Monday, March 17, 2014

A Tree Born Crooked by Steph Post: Gritty, Earthy and Realistic



Most people born in small towns like Crystal Springs figure it out before they get out of school that they are going to die there, too, unless they run away like James tried to do. Living around people who knew way too much about him and always had, people seem like candidates for the next Jerry Springer Show. But the small town ways he was born into were still with him no matter how far he ran away.

James went away to pursue his dream of becoming a pilot. With a little less than a thousand bucks his dad dug up that was buried in the yard in an old mason to see him on his way, he set out. But his dreams really pan out. He fell in with the same kind of people he was running away from, ending up on the wrong side of the law. When he saw people around him dying or going away to prison, he tried running away from that, too. Working on cars instead of stealing them was okay for just getting by.



Then, he receives a post card from his mother telling him his father died and he needs to come home. Despite the years away, Crystal Springs hasn’t changed much. Small towns never do. People he went to school with remain trapped in their circumstances, not knowing anything better and settled in a sort of pathetic routine. Although he doesn’t want to stay in his hometown any more than he did the day he left it, he gets drawn into a real mess involving his younger brother, Rabbit, a cousin, Delmore and Waylon, a bar owner and father of a girl named Marlena who remembers James but he barely recalls her. But the better he gets to know her the more he thinks that she might have been a reason for him never to have run away.

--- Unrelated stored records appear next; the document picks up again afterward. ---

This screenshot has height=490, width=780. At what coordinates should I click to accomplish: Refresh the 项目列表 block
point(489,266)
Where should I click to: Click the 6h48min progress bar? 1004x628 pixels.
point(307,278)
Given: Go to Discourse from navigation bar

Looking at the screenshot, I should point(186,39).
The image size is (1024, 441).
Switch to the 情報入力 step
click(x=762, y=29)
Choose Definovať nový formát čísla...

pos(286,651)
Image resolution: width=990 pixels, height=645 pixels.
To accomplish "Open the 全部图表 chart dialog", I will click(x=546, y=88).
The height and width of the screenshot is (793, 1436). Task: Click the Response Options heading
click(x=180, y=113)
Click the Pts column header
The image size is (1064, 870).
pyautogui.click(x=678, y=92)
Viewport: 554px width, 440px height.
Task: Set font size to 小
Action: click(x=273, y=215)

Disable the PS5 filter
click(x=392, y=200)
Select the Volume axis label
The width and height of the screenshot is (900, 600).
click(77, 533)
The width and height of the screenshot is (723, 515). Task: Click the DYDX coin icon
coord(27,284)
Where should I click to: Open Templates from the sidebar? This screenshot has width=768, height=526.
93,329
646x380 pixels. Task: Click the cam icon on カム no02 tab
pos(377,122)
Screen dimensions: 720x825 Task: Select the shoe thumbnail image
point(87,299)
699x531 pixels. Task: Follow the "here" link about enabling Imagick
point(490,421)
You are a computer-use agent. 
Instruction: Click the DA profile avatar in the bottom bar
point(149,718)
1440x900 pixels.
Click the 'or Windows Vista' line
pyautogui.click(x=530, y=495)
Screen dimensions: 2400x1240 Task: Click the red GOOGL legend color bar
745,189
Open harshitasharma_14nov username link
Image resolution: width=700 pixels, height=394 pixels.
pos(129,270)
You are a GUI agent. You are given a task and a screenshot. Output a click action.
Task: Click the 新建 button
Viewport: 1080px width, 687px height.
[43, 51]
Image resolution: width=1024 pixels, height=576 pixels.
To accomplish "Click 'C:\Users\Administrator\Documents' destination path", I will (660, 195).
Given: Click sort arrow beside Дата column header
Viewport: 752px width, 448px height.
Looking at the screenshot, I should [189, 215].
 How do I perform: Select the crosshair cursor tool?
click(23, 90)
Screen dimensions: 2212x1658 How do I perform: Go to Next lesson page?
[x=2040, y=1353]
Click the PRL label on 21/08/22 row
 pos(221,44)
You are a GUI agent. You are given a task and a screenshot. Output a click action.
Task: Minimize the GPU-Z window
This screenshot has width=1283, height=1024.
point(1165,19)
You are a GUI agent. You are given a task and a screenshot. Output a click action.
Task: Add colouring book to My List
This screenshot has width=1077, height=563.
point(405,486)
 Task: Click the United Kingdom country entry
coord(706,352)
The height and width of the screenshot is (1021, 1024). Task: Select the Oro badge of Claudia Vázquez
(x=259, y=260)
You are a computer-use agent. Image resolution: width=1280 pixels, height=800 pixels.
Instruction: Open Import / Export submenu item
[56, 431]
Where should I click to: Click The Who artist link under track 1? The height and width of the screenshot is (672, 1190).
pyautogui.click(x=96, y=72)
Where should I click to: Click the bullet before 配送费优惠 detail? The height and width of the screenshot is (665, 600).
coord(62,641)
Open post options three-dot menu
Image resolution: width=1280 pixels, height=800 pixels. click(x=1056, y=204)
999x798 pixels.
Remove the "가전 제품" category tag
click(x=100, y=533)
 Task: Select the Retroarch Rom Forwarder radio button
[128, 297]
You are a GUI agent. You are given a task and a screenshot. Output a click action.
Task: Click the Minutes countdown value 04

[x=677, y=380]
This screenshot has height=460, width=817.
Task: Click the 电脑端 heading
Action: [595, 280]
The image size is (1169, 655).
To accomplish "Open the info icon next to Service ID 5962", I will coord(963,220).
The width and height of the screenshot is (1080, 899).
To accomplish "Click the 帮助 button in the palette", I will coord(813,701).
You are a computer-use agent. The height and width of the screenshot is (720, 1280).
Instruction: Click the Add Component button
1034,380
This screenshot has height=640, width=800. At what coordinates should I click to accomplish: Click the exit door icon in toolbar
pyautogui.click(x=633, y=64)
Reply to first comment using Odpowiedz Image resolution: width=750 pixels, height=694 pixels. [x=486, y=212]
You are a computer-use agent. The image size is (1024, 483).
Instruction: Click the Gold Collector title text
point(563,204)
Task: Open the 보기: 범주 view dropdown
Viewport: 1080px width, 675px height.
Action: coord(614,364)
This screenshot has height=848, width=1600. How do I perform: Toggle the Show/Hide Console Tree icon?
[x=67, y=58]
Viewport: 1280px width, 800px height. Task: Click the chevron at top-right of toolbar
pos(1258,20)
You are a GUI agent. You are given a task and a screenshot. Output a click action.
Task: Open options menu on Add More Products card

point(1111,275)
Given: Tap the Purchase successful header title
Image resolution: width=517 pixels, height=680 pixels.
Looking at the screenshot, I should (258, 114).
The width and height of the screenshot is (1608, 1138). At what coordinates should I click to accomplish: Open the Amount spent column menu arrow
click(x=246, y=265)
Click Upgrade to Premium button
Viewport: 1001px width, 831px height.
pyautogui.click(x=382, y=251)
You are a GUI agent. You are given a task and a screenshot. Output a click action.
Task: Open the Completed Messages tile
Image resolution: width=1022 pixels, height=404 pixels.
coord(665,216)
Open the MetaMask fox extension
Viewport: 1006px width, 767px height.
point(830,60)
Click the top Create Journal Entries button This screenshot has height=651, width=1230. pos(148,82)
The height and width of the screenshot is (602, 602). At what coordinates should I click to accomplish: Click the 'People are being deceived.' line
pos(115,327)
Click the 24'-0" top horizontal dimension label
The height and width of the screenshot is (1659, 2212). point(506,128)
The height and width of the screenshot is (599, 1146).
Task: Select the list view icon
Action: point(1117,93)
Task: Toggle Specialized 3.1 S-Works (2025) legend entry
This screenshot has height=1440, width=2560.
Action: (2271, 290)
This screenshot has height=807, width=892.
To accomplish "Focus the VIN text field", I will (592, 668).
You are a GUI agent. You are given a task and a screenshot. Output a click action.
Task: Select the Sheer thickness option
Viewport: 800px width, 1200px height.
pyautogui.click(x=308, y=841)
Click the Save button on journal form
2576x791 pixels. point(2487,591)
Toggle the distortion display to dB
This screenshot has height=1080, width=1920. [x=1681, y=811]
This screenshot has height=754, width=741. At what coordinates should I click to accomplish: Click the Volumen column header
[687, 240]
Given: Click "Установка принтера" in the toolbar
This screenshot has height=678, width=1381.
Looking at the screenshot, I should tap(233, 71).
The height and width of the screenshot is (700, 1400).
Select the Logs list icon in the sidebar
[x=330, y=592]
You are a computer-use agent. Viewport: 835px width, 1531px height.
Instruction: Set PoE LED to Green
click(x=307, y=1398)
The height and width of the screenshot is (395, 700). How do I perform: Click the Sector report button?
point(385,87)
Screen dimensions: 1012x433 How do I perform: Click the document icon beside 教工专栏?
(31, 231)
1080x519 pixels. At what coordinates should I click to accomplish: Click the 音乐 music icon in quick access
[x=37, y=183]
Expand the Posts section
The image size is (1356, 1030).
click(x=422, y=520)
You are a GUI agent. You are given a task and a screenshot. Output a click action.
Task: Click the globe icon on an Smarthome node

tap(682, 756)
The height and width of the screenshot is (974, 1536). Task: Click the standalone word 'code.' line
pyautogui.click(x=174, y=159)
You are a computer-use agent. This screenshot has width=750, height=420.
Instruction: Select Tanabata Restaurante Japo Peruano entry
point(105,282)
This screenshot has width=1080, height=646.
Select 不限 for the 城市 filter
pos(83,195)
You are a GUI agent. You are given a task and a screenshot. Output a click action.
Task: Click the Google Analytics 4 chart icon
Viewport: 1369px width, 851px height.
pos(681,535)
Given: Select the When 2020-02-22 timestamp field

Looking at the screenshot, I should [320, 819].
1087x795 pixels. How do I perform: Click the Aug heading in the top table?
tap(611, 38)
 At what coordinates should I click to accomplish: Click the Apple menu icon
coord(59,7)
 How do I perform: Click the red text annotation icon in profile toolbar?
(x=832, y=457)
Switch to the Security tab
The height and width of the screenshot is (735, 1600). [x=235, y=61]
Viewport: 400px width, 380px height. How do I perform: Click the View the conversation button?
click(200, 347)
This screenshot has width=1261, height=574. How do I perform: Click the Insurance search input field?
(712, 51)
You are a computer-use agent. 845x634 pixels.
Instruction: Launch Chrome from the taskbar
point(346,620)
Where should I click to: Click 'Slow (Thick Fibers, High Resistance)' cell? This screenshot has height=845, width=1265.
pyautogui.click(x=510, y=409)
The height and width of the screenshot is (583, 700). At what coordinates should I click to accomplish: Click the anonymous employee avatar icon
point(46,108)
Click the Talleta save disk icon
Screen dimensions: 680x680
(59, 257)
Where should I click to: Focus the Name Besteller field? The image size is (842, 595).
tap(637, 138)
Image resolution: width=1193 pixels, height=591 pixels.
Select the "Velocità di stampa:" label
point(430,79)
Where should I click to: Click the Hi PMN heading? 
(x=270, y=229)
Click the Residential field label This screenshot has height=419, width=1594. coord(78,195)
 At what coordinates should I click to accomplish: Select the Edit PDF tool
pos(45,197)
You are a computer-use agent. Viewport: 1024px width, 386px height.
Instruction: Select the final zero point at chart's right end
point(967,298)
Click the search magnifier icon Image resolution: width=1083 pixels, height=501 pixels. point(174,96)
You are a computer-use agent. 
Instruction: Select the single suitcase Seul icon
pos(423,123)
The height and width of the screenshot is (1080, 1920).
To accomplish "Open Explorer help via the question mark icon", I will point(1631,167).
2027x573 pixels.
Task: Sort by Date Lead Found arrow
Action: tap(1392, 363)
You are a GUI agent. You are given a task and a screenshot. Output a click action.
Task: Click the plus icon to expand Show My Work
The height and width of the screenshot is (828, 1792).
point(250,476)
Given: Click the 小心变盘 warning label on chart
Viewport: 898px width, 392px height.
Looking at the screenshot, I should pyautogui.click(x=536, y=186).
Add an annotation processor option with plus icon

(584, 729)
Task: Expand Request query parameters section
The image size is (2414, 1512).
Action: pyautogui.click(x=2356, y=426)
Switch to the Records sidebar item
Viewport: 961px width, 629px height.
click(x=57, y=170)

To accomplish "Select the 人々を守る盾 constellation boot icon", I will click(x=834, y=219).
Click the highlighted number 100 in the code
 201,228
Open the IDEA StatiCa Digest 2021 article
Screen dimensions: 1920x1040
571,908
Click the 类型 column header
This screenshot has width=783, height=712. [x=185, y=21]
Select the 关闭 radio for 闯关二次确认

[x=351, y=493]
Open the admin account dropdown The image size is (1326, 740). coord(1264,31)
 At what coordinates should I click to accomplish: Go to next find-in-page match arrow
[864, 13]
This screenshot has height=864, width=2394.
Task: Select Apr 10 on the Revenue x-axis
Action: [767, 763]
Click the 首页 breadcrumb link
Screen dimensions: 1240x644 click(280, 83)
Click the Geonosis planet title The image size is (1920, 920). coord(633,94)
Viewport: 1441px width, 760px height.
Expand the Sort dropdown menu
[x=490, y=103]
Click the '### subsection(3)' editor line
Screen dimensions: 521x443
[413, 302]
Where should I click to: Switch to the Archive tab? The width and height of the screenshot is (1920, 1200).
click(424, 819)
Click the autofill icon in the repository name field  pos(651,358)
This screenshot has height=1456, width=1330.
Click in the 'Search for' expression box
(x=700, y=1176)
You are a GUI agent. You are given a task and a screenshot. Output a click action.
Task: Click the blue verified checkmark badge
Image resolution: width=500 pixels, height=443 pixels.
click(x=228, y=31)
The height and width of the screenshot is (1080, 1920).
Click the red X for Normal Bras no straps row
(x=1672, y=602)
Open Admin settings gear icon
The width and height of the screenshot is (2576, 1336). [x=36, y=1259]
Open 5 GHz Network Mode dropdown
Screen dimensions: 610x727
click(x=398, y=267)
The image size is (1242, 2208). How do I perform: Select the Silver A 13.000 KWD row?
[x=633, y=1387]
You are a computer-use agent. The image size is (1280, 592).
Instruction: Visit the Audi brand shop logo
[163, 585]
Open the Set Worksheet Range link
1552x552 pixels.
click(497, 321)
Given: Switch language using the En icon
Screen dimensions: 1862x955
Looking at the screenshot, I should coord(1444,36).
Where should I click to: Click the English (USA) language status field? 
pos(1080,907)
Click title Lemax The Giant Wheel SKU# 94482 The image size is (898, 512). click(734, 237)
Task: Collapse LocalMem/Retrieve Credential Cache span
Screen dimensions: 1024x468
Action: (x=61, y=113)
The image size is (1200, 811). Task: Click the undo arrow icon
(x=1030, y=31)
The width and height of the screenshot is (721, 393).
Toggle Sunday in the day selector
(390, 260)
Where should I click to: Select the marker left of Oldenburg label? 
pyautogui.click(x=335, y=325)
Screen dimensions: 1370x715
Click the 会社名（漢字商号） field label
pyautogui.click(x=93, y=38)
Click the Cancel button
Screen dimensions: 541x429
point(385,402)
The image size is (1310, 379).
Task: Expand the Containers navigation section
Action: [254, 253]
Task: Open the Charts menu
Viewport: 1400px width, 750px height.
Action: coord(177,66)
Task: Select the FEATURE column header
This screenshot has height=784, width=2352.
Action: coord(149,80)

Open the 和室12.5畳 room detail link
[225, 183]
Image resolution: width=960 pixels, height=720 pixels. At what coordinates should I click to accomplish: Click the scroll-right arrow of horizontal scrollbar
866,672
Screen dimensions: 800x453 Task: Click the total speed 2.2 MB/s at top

Steph Post author’s voice particularly well suited to the Country Noir genre of A Tree Born Crooked. Her descriptions of modern-day, small-town, southern life is both accurate and as far from an idyllic Norman Rockwell depiction of rural America as imaginable. In the harsh light of the bright Florida sun and the darkest nights a few miles from nowhere we learn what the people of Crystal Springs are really like. Transported in a beat-up, rusted, 70’s vintage pick-up with faded baby blue paint, we are taken to a place most outsiders just pass by as they head down the Interstate for something better to do and a bigger city to do it.

What makes Post’s novel interesting is something akin to why we as humans stand transfixed watching a train wreck in progress, or perhaps why we listen to gossip even though we might never think we spread such vile speculations about the people we know. This inspection of the human condition is a microcosm of our world. In some way we all may relate to a way of life that we might otherwise overlook or just pretend it doesn’t exist.


Steph Post is a highly skilled storyteller who has fashioned a fictional setting for her book that you’ll swear is some place you’ve driven through on your way to somewhere better. Her characters are as real as that aunt and uncle that everyone else in the family would prefer to ignore, or that family who lives in the trailer park, the ones with relatives in prison and those who aren’t seem to always be up to no good.

A Tree Born Crooked will be available in the Fall of 2014. Make sure it's on your 'to be read' list.